CHALLENGE 1:
In the comment on the blog post about liberty, what does the writer call the State?

Questions of the Day



Why is liberty always on trial? Why does the burden of proof rest with freedom, private property, and voluntary exchange rather than coercion, socialized property, and compulsory exchange? Why is the assumption or assertion that some people should govern others almost always implicit in the discussion?

Cross-posted at the Mises Blog.

8 Comment(s)

  1. The answer is, in my view, fairly simple; we’re primates. A thoughtful study of primate behavior goes a long way in making sense of our own. Like all mammals, primates have a strong sense of rank, order, and dominance. The State, at the end of the day, is the Alpha writ large. Everything the Alpha does is an expression of dominance, even apparent acts of kindness and charity. What sets us apart, among other traits, is that we are consciously aware of this ranking. This puts us in a position to question it. However, it is not what comes naturally. The ‘default’ option is to just accept it. Dominance and being ruled is the story of most of human history.

PROVIDED INFORMATION:
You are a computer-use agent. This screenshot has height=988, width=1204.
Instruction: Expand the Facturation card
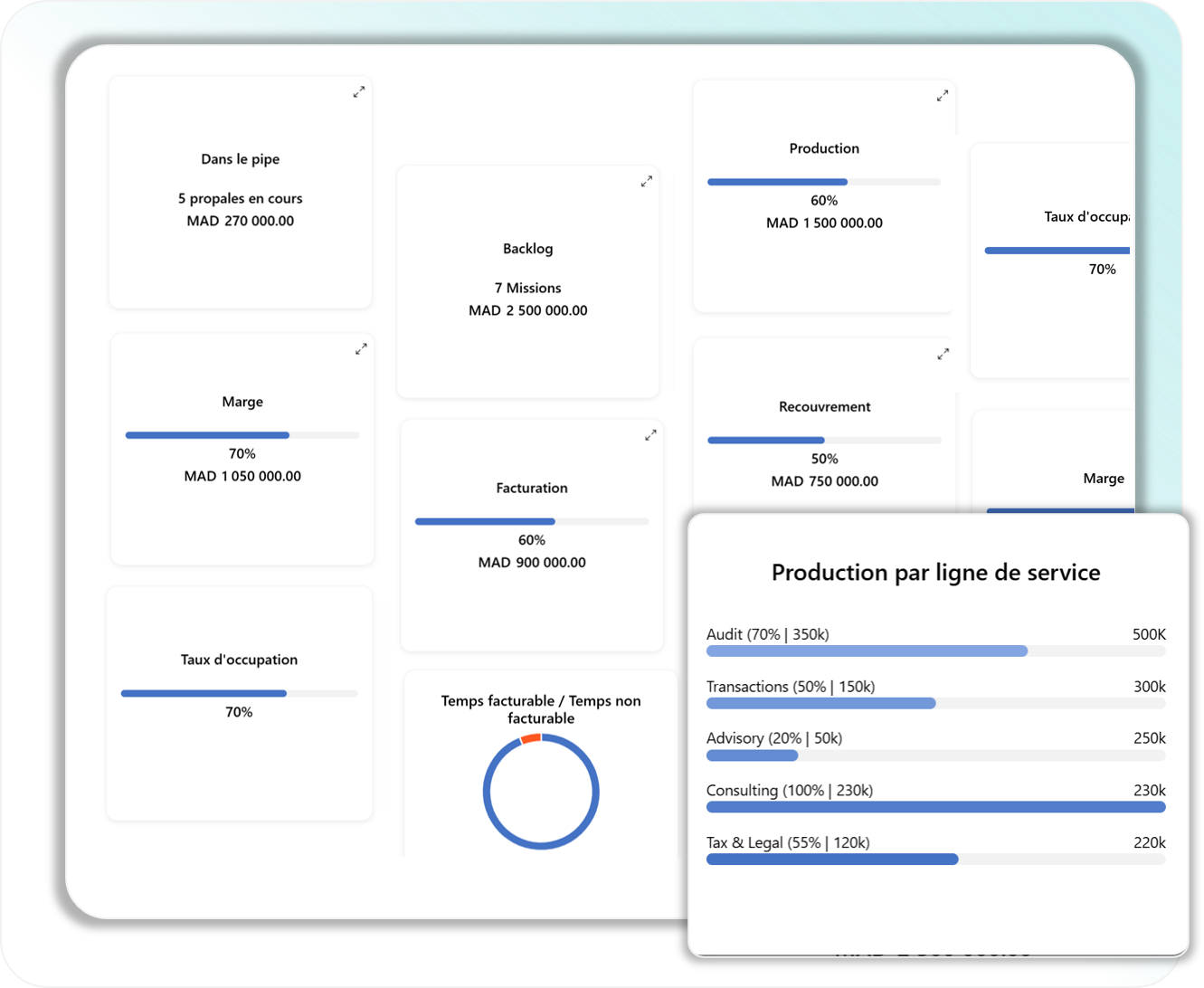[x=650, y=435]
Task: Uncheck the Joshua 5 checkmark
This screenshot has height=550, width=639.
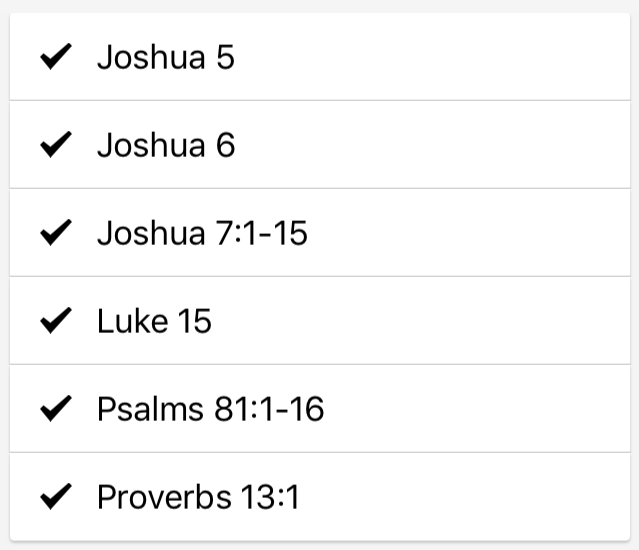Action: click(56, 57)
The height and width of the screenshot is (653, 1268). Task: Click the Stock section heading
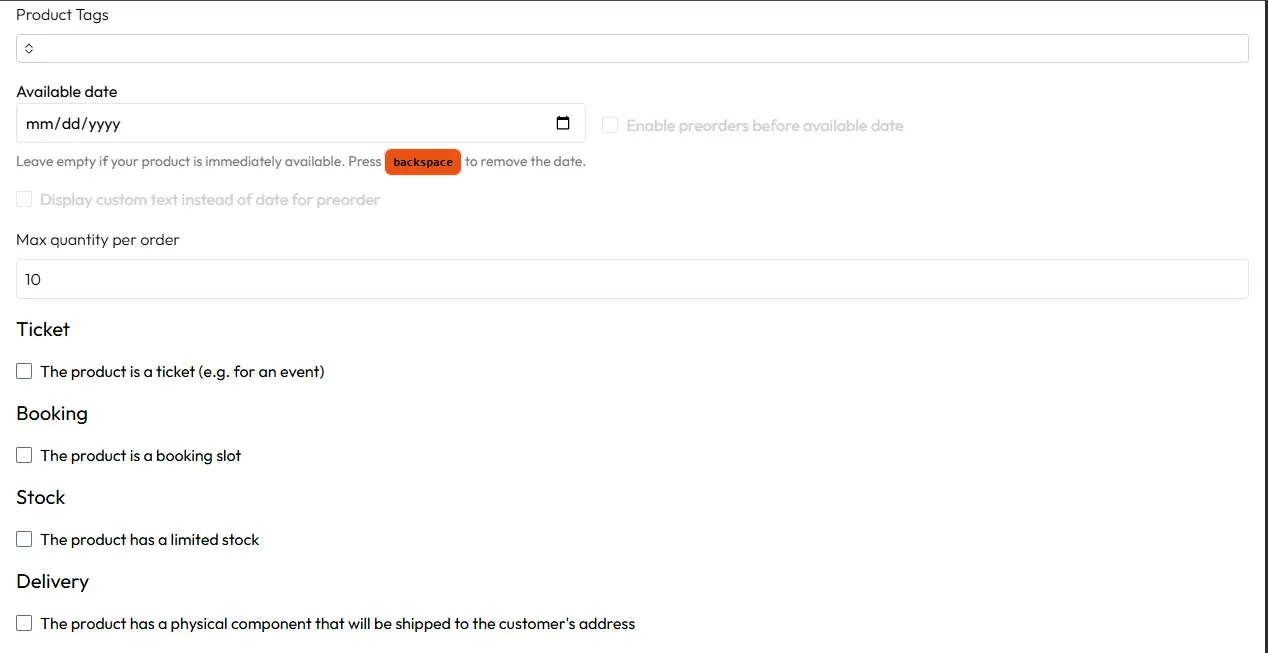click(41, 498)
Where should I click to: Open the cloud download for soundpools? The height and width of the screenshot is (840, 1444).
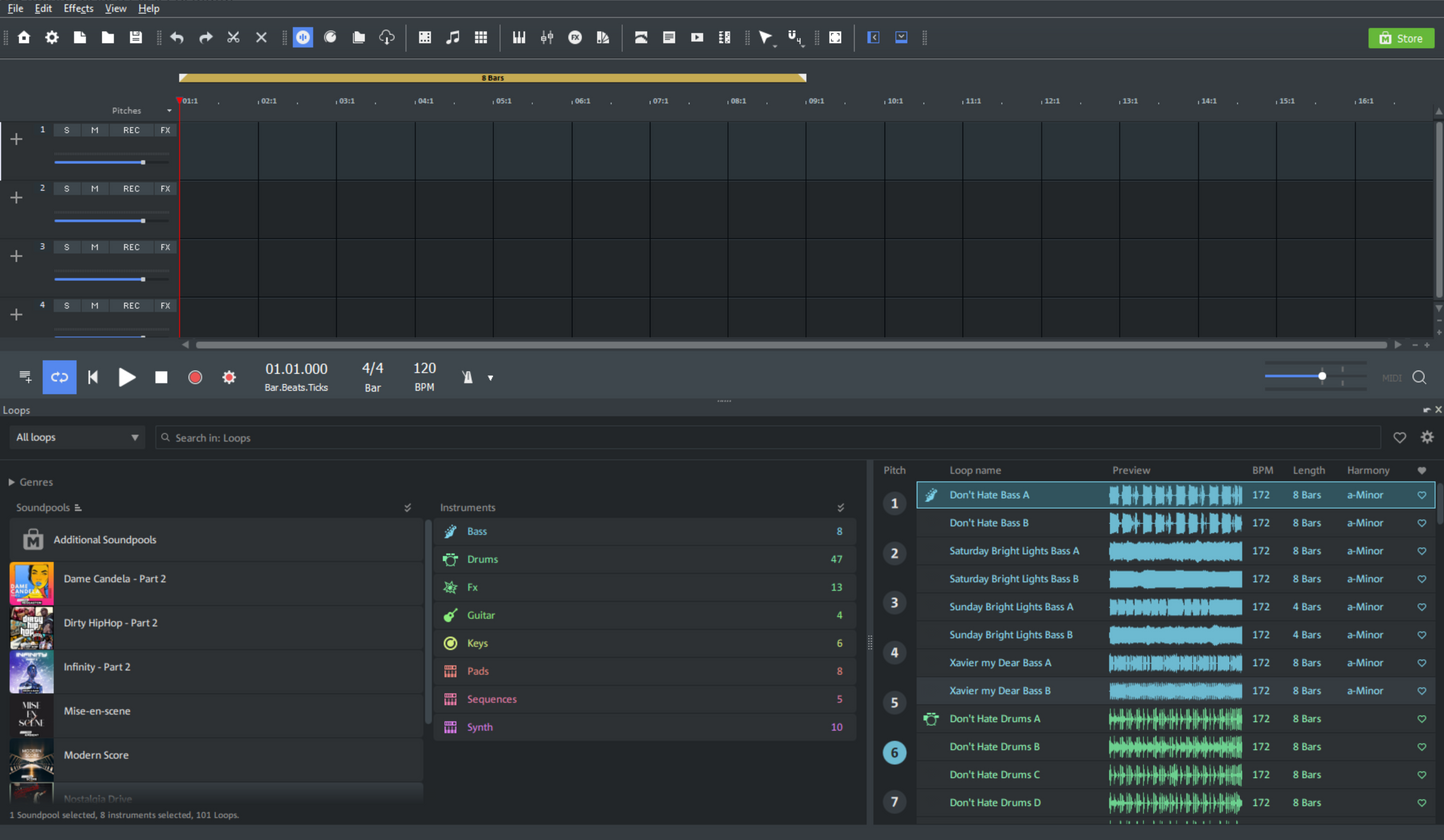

CHALLENGE 2:
Rewrite the records from the line with "The height and width of the screenshot is (653, 1268)." through the end of the records, swapping "Stock" for "Inventory" and leaving everything else unchanged. Omit the pictures from your answer.

FULL SOLUTION 1:
The Alpha writ large.

FULL SOLUTION 2:
The height and width of the screenshot is (653, 1268). Task: Click the Inventory section heading
click(41, 498)
Where should I click to: Open the cloud download for soundpools? The height and width of the screenshot is (840, 1444).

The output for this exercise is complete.